Whenever a couple gets married, divorce is the last thing that crosses their mind. However with the changing times, divorce is becoming very frequent. People have woken up to their family rights and unlike in the olden days, people do not stay in abusive and cruel relationships. They are opting to embrace the option of divorce. Divorce therefore comes in aid of those people who cannot sustain their relationships and therefore want the marriage nullified.
In some countries, divorce may be granted by the courts by consent of the parties. This is not the case in Kenya. The parties have to prove to the court that there is no collusion or conspiracy tailored at divorcing. Divorcing is not as easy to get as it sounds in Kenya. A party seeking divorce is known as a petitioner while the one against whom the petition is filed is known as the respondent .The petitioner must illustrate or prove to the court why he or she wants the court to grant the divorce. The party must prove that their case fits within one of the few grounds for divorce as stipulated in the law. For example, the petitioner has to demonstrate to the satisfaction of the court that a matrimonial offence has occurred, and hence the marriage should no longer continue.
Section 8 of the Matrimonial Causes Act provides divorce proceedings may be commenced either by the husband or the wife on the ground that the respondent:
(a) has since the celebration of the marriage committed adultery; or
(b) has deserted the petitioner without cause for a period of at least three years immediately preceding the presentation of the petition; or
(c) has since the celebration of the marriage treated the petitioner with cruelty; or
(d) is incurably of unsound mind and has been continuously under care and treatment for a period of at least five years immediately preceding the presentation of the petition, and by the wife on the ground that her husband has been guilty of rape, sodomy or bestiality.

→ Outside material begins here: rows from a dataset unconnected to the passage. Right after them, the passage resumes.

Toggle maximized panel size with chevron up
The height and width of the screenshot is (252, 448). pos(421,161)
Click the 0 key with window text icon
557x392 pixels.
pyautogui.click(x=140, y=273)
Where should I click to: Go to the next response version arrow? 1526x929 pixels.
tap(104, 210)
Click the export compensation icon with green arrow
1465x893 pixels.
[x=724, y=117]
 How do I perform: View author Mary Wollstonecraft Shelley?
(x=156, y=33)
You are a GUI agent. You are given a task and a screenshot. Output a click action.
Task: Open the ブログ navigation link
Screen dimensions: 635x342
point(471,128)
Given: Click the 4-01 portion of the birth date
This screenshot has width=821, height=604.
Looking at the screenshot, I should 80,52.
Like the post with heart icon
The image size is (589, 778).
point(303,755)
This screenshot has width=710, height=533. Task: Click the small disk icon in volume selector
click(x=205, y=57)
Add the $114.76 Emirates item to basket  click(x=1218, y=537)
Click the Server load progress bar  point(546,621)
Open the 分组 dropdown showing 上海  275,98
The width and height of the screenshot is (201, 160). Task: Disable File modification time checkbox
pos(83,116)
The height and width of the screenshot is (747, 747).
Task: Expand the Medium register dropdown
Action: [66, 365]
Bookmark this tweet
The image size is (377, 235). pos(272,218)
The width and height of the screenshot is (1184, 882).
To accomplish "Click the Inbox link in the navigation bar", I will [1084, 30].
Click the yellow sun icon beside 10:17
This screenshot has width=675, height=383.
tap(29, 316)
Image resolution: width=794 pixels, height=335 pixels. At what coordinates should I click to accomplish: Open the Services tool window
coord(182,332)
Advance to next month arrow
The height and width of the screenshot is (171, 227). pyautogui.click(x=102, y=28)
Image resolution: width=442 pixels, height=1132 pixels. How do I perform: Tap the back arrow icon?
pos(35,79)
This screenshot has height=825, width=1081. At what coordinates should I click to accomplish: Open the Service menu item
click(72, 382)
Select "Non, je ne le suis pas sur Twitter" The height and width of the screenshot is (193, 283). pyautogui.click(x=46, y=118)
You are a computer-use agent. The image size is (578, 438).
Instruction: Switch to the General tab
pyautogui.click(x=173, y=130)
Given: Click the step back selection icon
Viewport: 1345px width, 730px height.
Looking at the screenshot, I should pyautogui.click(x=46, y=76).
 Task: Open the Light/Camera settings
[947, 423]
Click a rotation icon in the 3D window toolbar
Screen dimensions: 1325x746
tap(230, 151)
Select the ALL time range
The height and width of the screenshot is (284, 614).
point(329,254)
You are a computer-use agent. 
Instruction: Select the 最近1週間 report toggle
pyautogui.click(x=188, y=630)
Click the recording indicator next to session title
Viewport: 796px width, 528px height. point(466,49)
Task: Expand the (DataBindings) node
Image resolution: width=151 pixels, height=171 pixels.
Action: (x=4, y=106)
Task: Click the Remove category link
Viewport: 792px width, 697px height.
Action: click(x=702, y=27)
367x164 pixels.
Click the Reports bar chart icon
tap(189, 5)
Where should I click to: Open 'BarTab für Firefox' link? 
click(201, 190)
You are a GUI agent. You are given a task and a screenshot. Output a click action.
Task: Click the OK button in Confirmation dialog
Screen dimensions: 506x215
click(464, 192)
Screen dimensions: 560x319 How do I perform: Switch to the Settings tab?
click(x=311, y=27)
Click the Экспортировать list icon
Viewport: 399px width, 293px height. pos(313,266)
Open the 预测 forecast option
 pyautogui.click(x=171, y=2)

The court can also dissolve a marriage if parties show that the marriage has irretrievably broken down, and that there is no love between the parties anymore. These are the only grounds upon which parties can seek to have a marriage dissolved.
Section 9 of the Matrimonial Causes Act provides that on the petition for divorce presented by the husband or in the answer of a husband praying for divorce, the petitioner or respondent, as the case may be, shall make the alleged adulterer a co-respondent unless he is excused by the court on special grounds from so doing. On a petition for divorce presented by the wife the court may, if it thinks fit, direct that the person with whom the husband is alleged to have committed adultery be made a respondent.
Kenyan law prohibits the presentation of a divorce petition to a court of law before three years after the marriage, unless good reasons are shown to the court as to why the petition should be entertained. Parties have to remain within the marriage for a minimum of three years before they lodge a divorce petition. However, the lawmakers took cognizance of the fact that at times exceptional events can occur within the first three years of the marriage. As such the court may, upon an application, allow a petition to be presented before three years have passed on the ground that the case is one where the petitioner is facing some form of exceptional hardship. The petitioner can also argue that there is some exceptional depravity on the part of the respondent.
Most people do not understand the difference between judicial separation and divorce. They are certainly not similar. A decree of judicial separation only allows the parties to a marriage not to cohabit together, but does not sever the matrimonial bond. The process can always be reversed. During judicial separation, parties are still in a marriage, until the court grants them a divorce. On the other hand, divorce breaks the matrimonial bond completely. It is interesting to note that a person has the liberty to commence divorce proceedings where an order for judicial separation has been granted or is in force. On any such petition for divorce, the court may treat the decree of judicial separation as sufficient proof of the adultery, desertion or other ground on which it was granted, but the court shall not pronounce a decree of divorce without receiving evidence from the petitioner.
There have been suggestions from some quarters that divorce laws in Kenya be relaxed so as to make it easier for parties to dissolve their marriages, as it is in other jurisdictions. When doing this, it should be noted that marriage is a constitutional and a divine institution and touches down on the core of society, and therefore due care should be taken in any attempt to do this.